Blog Post 8: The Heat of the Day (1948)


That Sunday, from six o’clock in the evening, it was a Viennese orchestra that played. The season was late for an outdoor concert; already leaves were drifting on to the grass stage – here and there one turned over, crepitating as though in the act of dying, and during the music some more fell.

‘The Heat of the Day’ is perhaps one of the greatest novels of the Second World War. It  has been somewhat neglected of late and I’m wondering why. Bowen’s work has been both favourably and unfavourably compared to Graham Greene’s ‘Brighton Rock’ in terms of its noir aspect and also to ‘The End of the Affair’ with its matter of the heart. It is an atmospheric read, full of images of ghosts and haunting, perfectly encapsulating the exhausting terror and monotony of the Blitz. The relentless bleakness, the disheartening rationing, the long dull hours, the always-present possibility and randomness of death, the specific details, all these remind me of Patrick Hamilton’s also-neglected novel ‘The Slaves of Solitude’ (1947). Both novels ask the question: do we really know who anyone is?

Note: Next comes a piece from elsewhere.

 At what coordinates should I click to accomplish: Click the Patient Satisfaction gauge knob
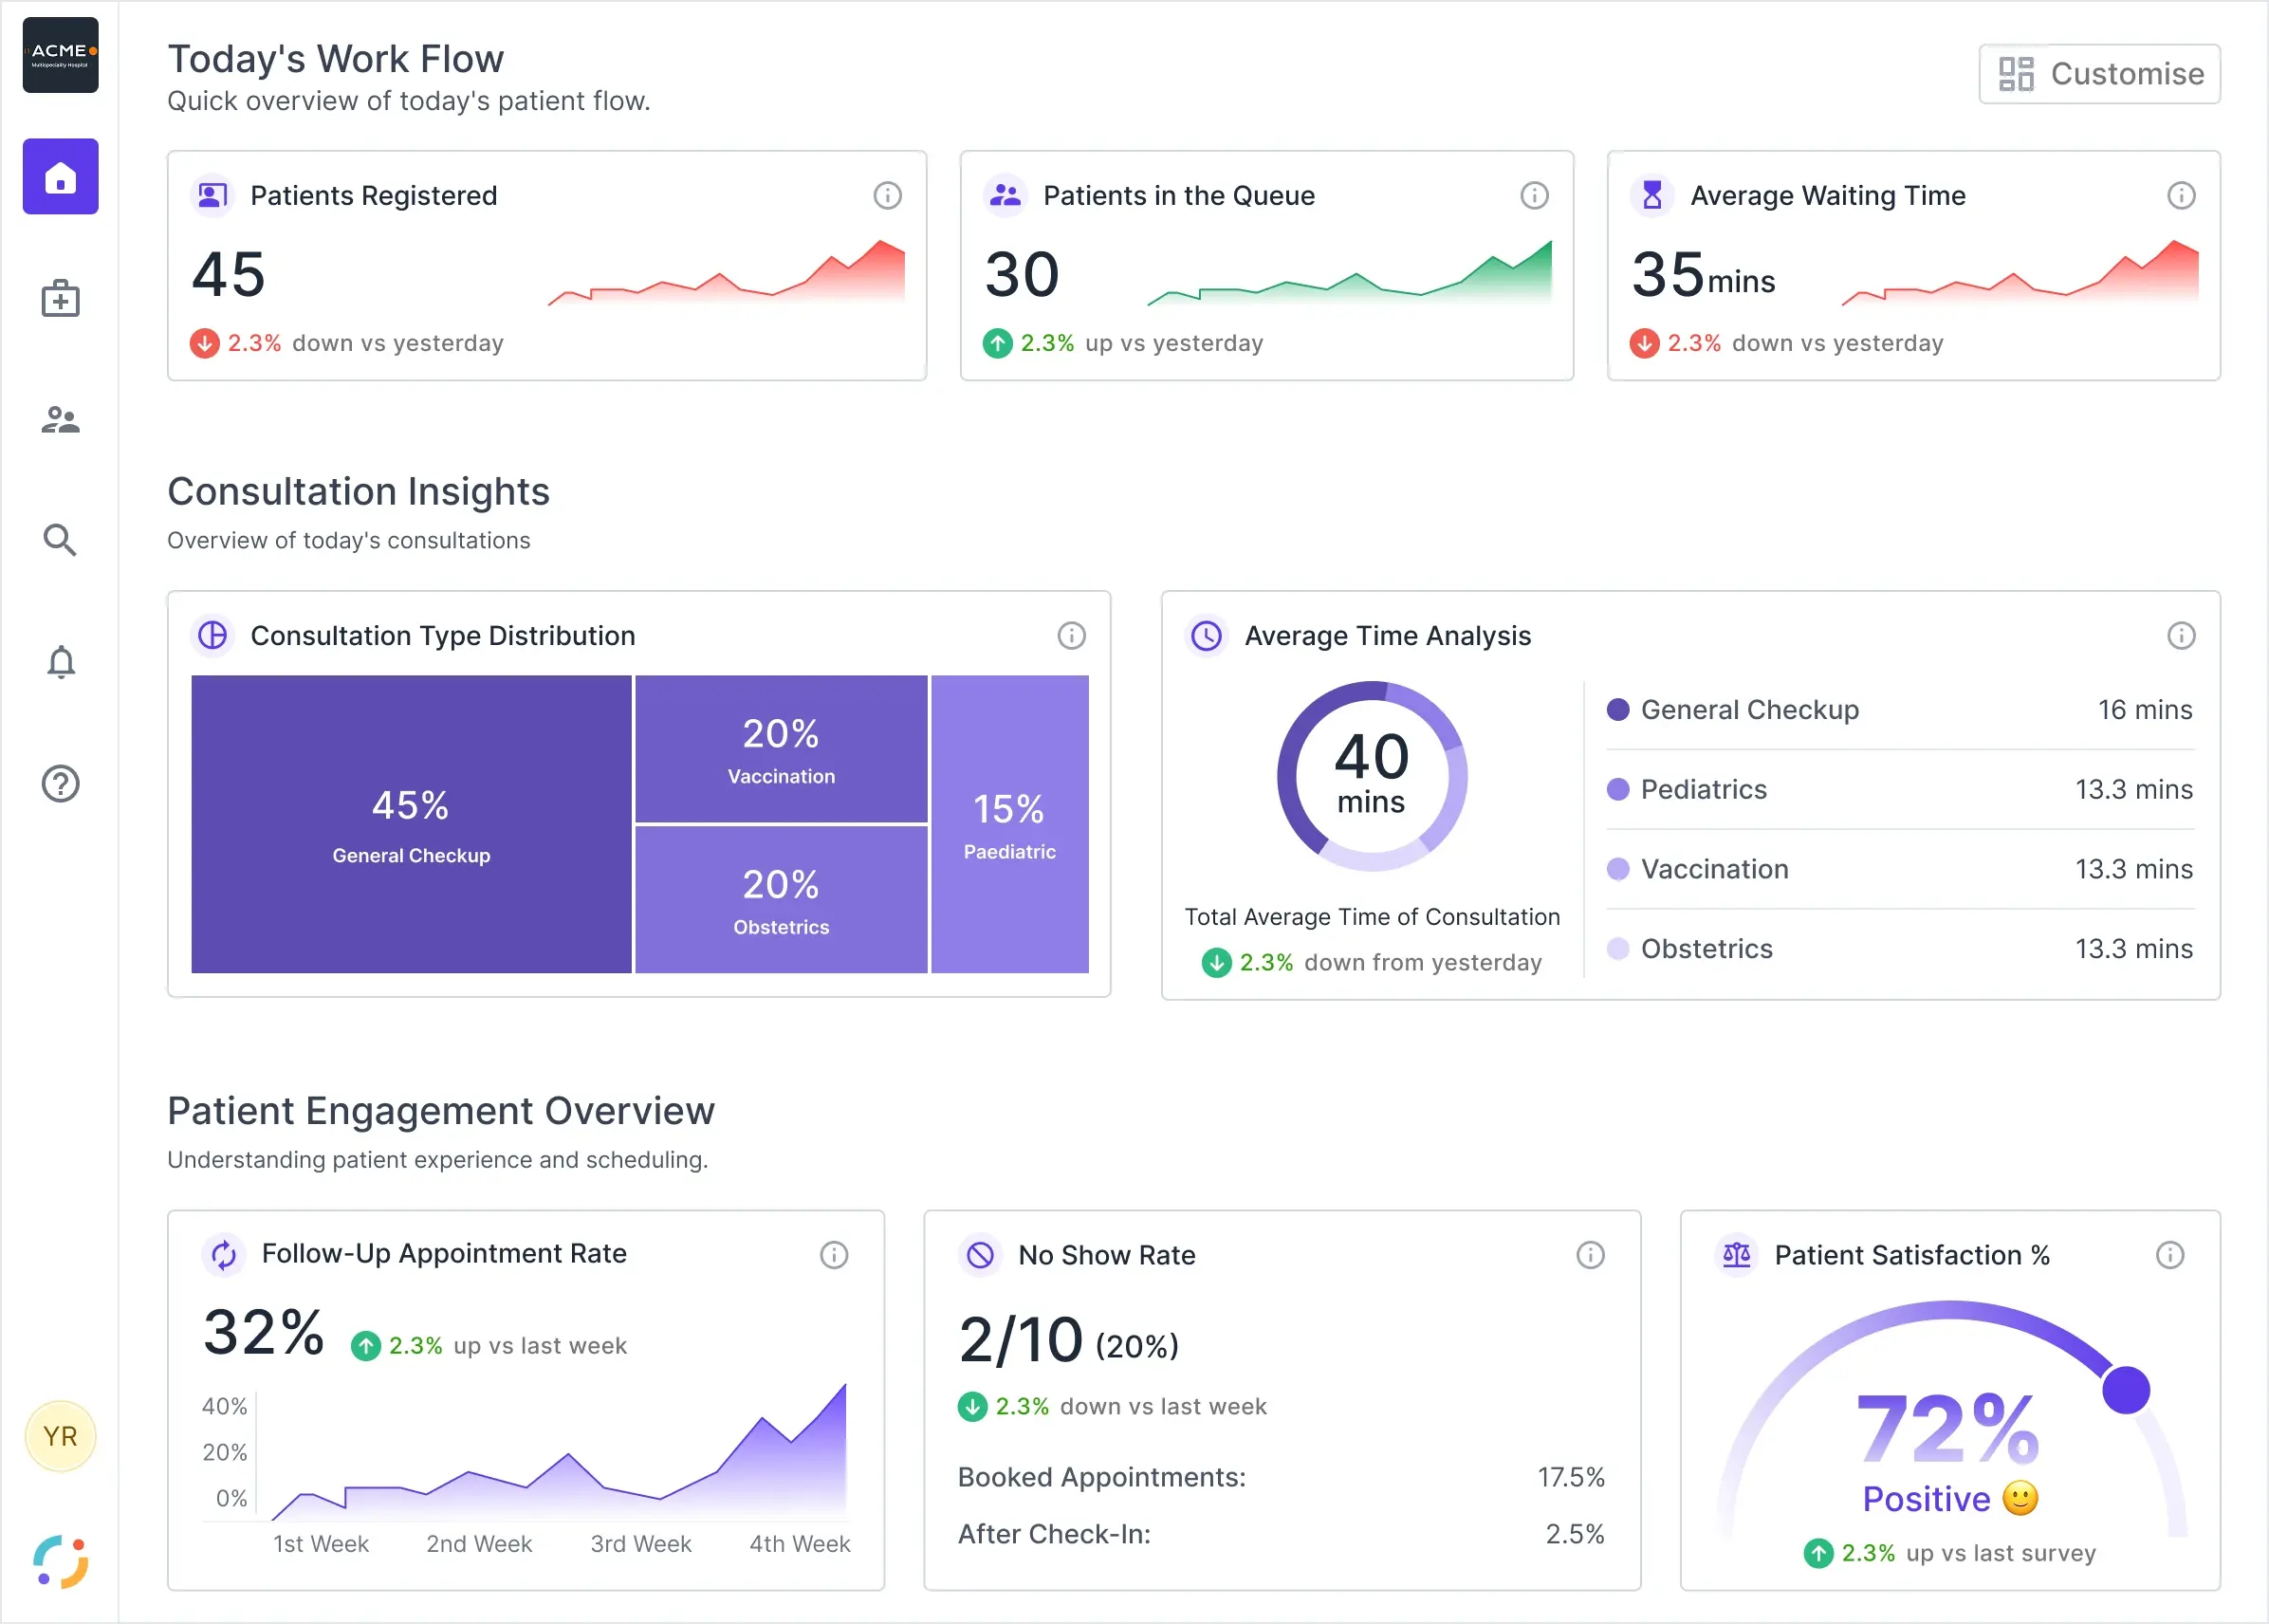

Again, as with several other books in this series, ‘The Heat of the Day’ has semi-autobiographical elements: the younger lover, the Anglo-Irish heritage, the government job, the bombed-out flat near Regent’s Park, the sense of displacement and transience. It covers a two year period from September 1942 to 1944, the darkest of times for war-torn London and Britain. The dark is a powerful symbol in this novel. Fear lurks at night; daybreak brings hope.

Most of all the dead, from mortuaries, from under cataracts of rubble, made their anonymous presence – not as today’s dead but as yesterday’s living – felt through London.

Bowen’s style is mostly elegant, almost Jamesian. It is certainly not a quick read; it is rich and full and needs much concentration. But there is something off-kilter and awkward about her writing, as if the missing articles and verbs and odd speech patterns somehow reflect the out-of-the-ordinariness of war. The empty streets, the bombed-out buildings, the smoke, the dust, the dirt, the sirens, the fire, the ack-ack noise and the falling of bombs, all these allow people to live in the shadows, to conduct illicit affairs, to take chances, because tomorrow might not be there for them. The stilted language and the odd conversations make the form of this novel reflect its content.

If you enjoyed ‘The Night Watch’ by Sarah Waters, you should give this much earlier book a go. But give yourself some time and space and you will be rewarded.